§ SHORT PROBLEM A
Print the passage of the staffing decision between "the Government of" and "appointment issues ….", inclusive.
§ SHORT PROBLEM B
In the staffing decision, which certificate did Mr. Mahneke require as an essential qualification?

-------- SOURCE DOCUMENT

34 As expressed in the preamble to the PSEA, the exercise of discretion in staffing within the public service must be characterized by fair and transparent employment practices (see Tibbs at para. 64). The appointment values of fairness and transparency are also set out in the PSC Appointment Policy - General.

35 In this case, it was unfair to reopen the process only for one candidate. Furthermore, the respondent could not reopen the process secretly without telling anyone. This contravened the value of transparency.

 

[65] The complainant also relies on Lavigne v. Canada (Deputy Minister of Justice), 2009 FC 684, which held that the broad powers conferred under the PSEA are not limitless and must be applied in a manner that reflects the intent of the PSEA as expressed in its preamble (see paragraphs 58 and 59).

[66] The preamble of the PSEA includes the following statements of relevance:

[…]

delegation of staffing authority should be to as low a level as possible within the public service, and should afford public service managers the flexibility necessary to staff, to manage and to lead their personnel to achieve results for Canadians; and

que le pouvoir de dotation devrait être délégué à l’échelon le plus bas possible dans la fonction publique pour que les gestionnaires disposent de la marge de manoeuvre dont ils ont besoin pour effectuer la dotation, et pour gérer et diriger leur personnel de manière à obtenir des résultats pour les Canadiens;

the Government of Canada is committed to an inclusive public service that reflects the diversity of Canada’s population, that embodies linguistic duality and that is characterized by fair, transparent employment practices, respect for employees, effective dialogue, and recourse aimed at resolving appointment issues ….

que le gouvernement du Canada souscrit au principe d’une fonction publique inclusive qui reflète la diversité de la population canadienne, qui incarne la dualité linguistique et qui se distingue par ses pratiques d’emploi équitables et transparentes, le respect de ses employés, sa volonté réelle de dialogue et ses mécanismes de recours destinés à résoudre les questions touchant les nominations […]

 

[67] The respondent argues that the complainant did not establish on a balance of probabilities the presence of an abuse of authority. In support of its argument, it also relies on Appleby v. Deputy Head of the Royal Canadian Mounted Police, 2021 FPSLREB 142; Clout v. Deputy Minister of Public Safety and Emergency Preparedness, 2008 PSST 22; Jarvo v. Deputy Minister of National Defence, 2011 PSST 6; Mahakul v. Deputy Minister of Transport, Infrastructure and Communities, 2011 PSST 23; Patton v. Deputy Minister of National Defence, 2011 PSST 8; Vaudrin v. Deputy Minister of Human Resources and Skills Development Canada, 2011 PSST 19; and Visca v. Deputy Minister of Justice, 2007 PSST 24.

[68] The respondent argues that Mr. Mahneke gave a reasonable justification for his decision to require a 150 GT certificate as an essential qualification in these cases. It argues that the transparency requirement was met when it posted the notifications in advance of the appointments.

[69] For the reasons that follow, I agree.

[70] Mr. Mahneke testified that he was the manager delegated with the responsibility to staff the two vacancies in question and that it was his decision to change the level required from the 500 GT to the 150 GT certification. He testified that his decision was motivated solely by the major staffing challenges within the group at the time of the appointments and the consequential need to staff vacant positions as quickly as possible. The complainant did not contest the staffing challenges that the respondent described or lead any evidence that would refute the need to staff the vacancies urgently. If anything, he corroborated them by acknowledging that he knew of vacancies and by opining that the certification level should have been changed a long time before, due to the staffing challenges.

----------------
-------- DATASET ROWS

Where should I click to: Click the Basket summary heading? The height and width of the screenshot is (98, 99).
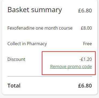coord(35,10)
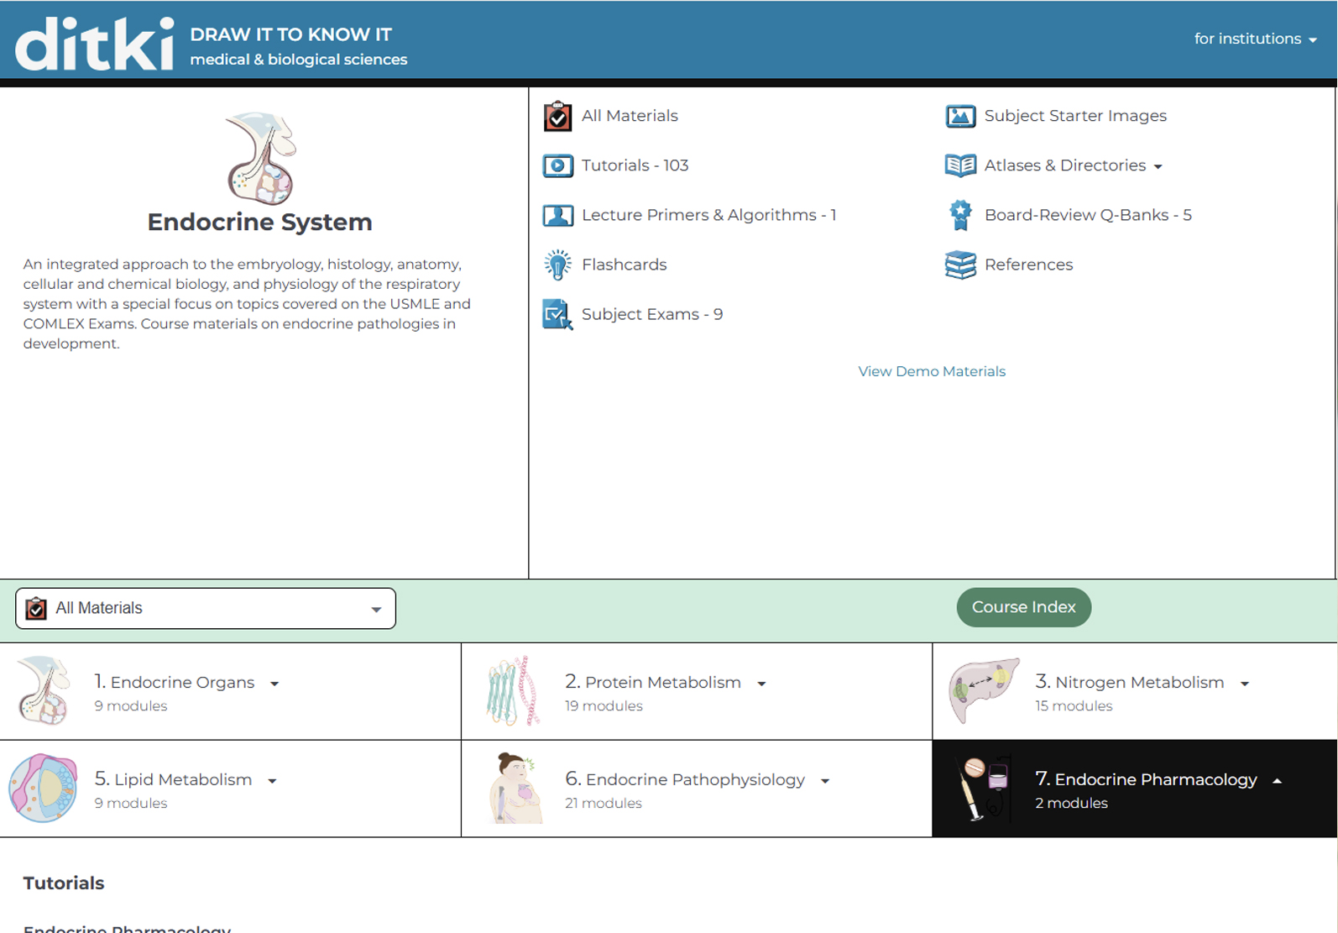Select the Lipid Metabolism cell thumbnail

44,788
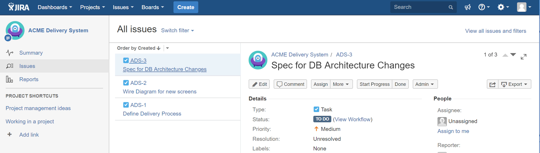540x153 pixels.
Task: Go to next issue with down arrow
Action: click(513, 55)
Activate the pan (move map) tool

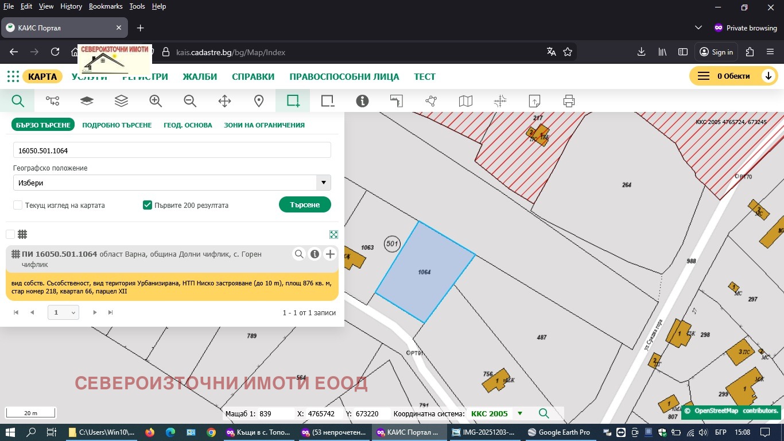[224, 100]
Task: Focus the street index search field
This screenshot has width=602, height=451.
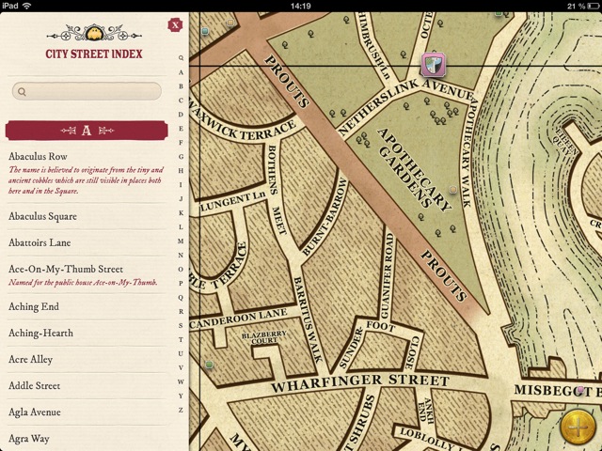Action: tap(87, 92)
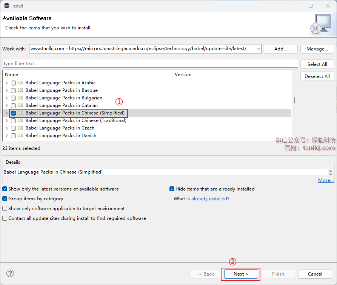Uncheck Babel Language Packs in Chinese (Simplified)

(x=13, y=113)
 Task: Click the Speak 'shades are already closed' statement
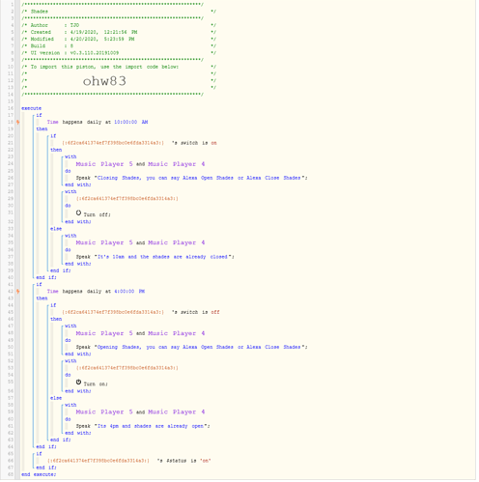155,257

----------------
-------- DATASET ROWS

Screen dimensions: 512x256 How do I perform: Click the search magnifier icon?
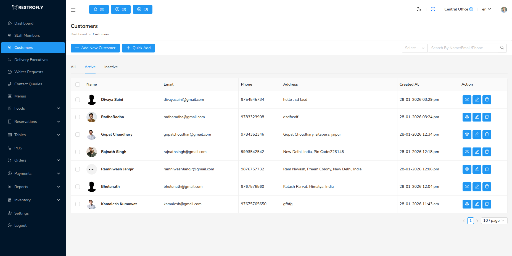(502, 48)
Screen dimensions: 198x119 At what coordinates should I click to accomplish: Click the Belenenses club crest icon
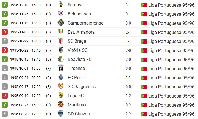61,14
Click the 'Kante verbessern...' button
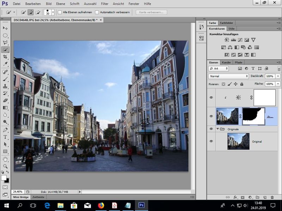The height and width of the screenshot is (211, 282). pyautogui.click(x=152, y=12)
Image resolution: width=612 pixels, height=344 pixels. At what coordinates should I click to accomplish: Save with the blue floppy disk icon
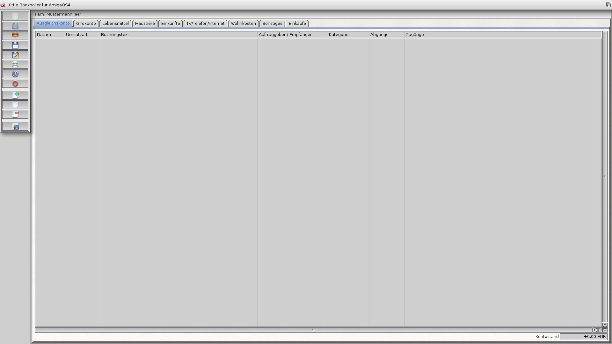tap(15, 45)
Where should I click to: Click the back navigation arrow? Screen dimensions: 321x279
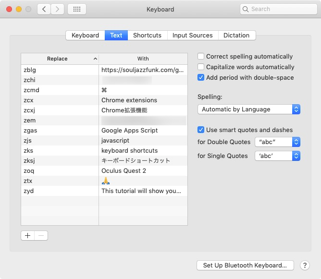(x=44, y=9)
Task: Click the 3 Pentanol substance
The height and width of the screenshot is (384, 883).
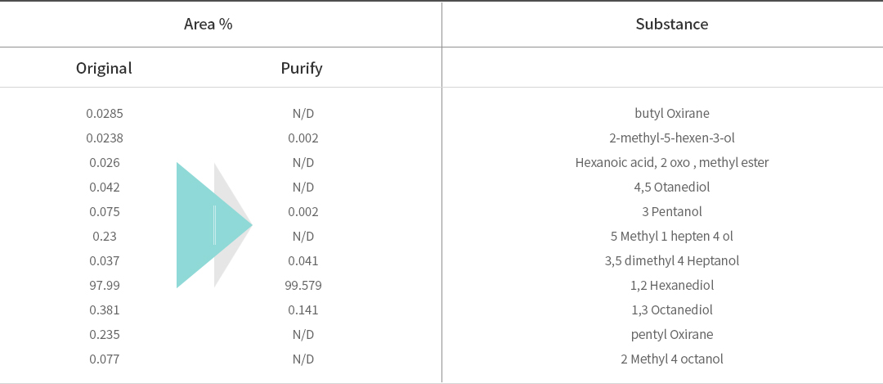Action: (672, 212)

----------------

§ EXPECTED ANSWER A
the Government of Canada is committed to an inclusive public service that reflects the diversity of Canada’s population, that embodies linguistic duality and that is characterized by fair, transparent employment practices, respect for employees, effective dialogue, and recourse aimed at resolving appointment issues ….

§ EXPECTED ANSWER B
A 150 GT certificate.